Platelets from patients with chronic inflammation have a phenotype of chronic IL-1 release

Background: Chronic inflammation is a cardiovascular risk factor, and interleukin-1 beta (IL-1 beta) is central to the inflammatory host response. Platelets contain the NLRP3 inflammasome and are able to translate IL-1 beta messenger RNA (mRNA) and secrete mature IL-1 beta upon activation. However, the role of a chronic inflammatory environment in platelet IL-1 beta mRNA and protein content remains unclear. Objectives: The aim of the current study was to investigate intracellular platelet IL-1 beta and IL-1 beta mRNA in a chronic inflammatory state. Methods: Sixty-five patients with stable inflammation (ie, high-sensitivity C-reactive protein within predefined margins in 2 separate measurements) were stratified according to high-sensitivity C-reactive protein levels in low (0.0-0.9 mg/L), medium (1.0-2.9 mg/L), and high (3.0-9.9 mg/L) risk groups. Platelet reactivity as well as platelet IL-1 beta protein synthesis were studied. Results: The highest risk group was characterized by a distinct cardiovascular risk profile and approximately 20% higher platelet counts.
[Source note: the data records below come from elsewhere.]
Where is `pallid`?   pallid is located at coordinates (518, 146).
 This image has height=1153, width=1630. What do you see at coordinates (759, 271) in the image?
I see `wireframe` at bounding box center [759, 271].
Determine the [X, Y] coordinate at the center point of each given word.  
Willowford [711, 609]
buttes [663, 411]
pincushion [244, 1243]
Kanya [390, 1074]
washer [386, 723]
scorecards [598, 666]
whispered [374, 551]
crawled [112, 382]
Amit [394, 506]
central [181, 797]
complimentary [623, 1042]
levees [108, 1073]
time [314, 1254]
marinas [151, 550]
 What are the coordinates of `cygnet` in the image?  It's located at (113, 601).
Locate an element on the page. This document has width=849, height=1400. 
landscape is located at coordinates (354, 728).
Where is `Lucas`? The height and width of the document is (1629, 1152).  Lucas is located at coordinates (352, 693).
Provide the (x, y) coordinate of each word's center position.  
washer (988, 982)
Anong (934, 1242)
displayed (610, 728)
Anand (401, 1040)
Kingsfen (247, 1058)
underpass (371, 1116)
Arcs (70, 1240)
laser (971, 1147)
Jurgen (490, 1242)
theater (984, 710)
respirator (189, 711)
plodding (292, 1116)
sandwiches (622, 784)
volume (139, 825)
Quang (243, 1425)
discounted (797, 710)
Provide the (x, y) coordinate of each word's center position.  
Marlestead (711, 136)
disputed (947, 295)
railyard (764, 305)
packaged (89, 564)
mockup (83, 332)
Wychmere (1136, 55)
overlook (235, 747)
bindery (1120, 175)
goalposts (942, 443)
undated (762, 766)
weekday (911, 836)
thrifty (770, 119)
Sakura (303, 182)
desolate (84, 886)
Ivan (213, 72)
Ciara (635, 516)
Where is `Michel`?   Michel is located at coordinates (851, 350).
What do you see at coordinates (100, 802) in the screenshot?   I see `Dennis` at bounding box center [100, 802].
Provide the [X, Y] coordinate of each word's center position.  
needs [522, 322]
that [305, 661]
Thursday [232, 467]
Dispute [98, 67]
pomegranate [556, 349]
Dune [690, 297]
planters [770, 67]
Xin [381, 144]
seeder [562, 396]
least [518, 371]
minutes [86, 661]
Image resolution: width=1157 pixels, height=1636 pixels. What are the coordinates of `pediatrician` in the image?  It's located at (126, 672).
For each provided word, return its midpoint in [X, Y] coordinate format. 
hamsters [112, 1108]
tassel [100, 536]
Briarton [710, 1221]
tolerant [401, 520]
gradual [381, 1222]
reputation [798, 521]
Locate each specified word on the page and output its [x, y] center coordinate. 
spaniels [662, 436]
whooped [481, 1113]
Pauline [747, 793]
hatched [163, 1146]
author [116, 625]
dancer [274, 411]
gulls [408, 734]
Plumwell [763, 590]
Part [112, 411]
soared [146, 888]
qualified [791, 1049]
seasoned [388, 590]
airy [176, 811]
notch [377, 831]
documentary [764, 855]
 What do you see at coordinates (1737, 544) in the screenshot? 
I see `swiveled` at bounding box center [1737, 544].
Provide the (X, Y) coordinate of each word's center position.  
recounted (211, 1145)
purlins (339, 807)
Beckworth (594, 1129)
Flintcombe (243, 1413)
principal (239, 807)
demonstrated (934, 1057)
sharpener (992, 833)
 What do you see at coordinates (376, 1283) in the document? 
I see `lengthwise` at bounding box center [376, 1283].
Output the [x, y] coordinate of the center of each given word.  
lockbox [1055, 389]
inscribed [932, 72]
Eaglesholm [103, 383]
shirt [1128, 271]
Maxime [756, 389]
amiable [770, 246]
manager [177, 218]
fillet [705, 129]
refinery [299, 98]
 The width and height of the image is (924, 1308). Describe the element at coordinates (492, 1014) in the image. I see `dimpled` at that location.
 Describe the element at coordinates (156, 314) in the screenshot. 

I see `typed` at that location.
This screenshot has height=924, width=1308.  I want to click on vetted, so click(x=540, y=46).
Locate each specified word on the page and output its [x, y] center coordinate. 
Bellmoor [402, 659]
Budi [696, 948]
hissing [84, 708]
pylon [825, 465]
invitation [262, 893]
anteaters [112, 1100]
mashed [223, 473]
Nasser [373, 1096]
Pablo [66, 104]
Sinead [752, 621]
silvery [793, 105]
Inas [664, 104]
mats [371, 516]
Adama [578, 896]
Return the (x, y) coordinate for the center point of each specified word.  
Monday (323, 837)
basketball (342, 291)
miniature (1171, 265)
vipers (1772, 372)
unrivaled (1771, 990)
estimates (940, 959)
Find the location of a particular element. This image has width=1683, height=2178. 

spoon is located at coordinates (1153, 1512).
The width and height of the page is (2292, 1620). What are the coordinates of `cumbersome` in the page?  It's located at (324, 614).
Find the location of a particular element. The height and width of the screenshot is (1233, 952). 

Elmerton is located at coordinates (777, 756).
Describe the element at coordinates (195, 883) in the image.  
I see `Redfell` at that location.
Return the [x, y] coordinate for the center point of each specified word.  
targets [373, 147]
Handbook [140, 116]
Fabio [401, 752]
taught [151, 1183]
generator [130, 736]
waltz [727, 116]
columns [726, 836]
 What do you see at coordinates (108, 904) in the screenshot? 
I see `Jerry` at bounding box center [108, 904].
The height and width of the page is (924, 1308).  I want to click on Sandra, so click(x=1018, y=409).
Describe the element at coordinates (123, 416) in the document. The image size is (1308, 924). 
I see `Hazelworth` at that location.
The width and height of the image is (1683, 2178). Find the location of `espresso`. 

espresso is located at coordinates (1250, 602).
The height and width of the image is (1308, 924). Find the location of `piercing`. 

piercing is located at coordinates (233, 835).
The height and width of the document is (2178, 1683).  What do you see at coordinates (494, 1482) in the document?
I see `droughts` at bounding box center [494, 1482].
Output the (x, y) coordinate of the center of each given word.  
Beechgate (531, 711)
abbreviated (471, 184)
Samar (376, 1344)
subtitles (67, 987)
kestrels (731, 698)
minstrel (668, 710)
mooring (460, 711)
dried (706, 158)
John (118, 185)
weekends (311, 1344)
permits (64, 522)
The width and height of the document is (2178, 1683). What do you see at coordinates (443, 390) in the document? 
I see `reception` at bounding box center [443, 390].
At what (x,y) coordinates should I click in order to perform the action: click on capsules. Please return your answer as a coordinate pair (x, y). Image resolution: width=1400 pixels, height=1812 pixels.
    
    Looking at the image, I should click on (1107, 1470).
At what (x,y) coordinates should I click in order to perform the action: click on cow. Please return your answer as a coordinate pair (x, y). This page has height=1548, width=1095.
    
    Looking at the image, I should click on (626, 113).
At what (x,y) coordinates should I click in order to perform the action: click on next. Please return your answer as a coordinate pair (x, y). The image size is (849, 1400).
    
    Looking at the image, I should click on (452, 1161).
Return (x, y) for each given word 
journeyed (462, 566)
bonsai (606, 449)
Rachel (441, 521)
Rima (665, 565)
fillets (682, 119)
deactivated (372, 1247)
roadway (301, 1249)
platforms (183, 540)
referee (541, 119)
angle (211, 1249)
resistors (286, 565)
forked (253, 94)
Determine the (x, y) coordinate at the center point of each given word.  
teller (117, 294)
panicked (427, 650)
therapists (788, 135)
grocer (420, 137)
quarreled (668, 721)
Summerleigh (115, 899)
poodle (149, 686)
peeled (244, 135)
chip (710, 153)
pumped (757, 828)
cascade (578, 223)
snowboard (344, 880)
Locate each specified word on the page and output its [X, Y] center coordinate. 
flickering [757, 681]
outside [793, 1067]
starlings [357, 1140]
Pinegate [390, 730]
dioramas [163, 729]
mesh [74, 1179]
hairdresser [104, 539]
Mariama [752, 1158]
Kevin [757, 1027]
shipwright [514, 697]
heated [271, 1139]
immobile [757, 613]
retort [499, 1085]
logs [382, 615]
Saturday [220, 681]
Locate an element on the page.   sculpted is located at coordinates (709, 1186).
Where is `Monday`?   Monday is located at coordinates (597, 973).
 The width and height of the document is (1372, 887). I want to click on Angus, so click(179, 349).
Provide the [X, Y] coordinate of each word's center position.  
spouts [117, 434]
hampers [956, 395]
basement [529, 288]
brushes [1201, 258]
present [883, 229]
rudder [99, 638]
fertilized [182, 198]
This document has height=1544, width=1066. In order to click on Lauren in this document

While platelet reactivity was not different, a reduction in intracellular platelet IL-1 beta mRNA and IL-1 beta protein levels was observed in the highest risk group and was linked to decreased platelet size and granularity. This signature suggests a phenotype of chronic IL-1 beta secretion and could be experimentally phenocopied by stimulation of platelets from healthy volunteers with either TRAP-6 or collagen related peptide (CRP-XL). Conclusion: Our data suggest a phenotype of chronic IL-1 beta secretion by platelets in patients with chronic sterile inflammation.